__What to work on__. A verbatim printing of the entries that follow is needed; pictures must not appear in it.

__Available data__.

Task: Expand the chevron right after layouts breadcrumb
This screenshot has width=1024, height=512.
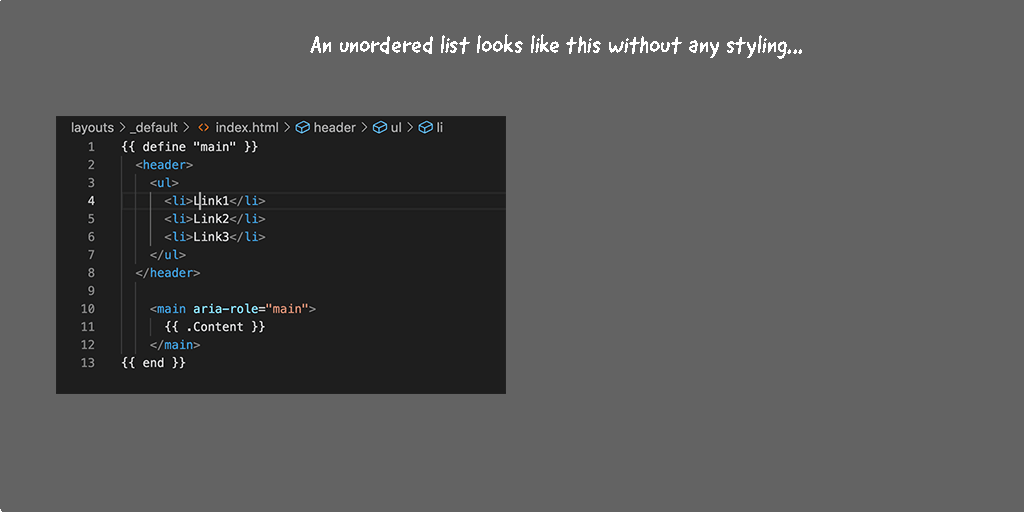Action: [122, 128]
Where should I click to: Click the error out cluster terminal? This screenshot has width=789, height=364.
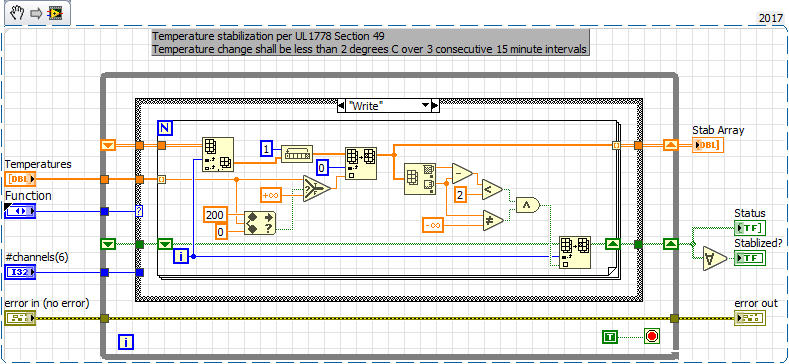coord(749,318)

__Answer section__.
Task: Expand the chevron right after layouts breadcrumb
This screenshot has width=1024, height=512.
Action: [122, 128]
Where should I click to: Click the error out cluster terminal? This screenshot has width=789, height=364.
coord(749,318)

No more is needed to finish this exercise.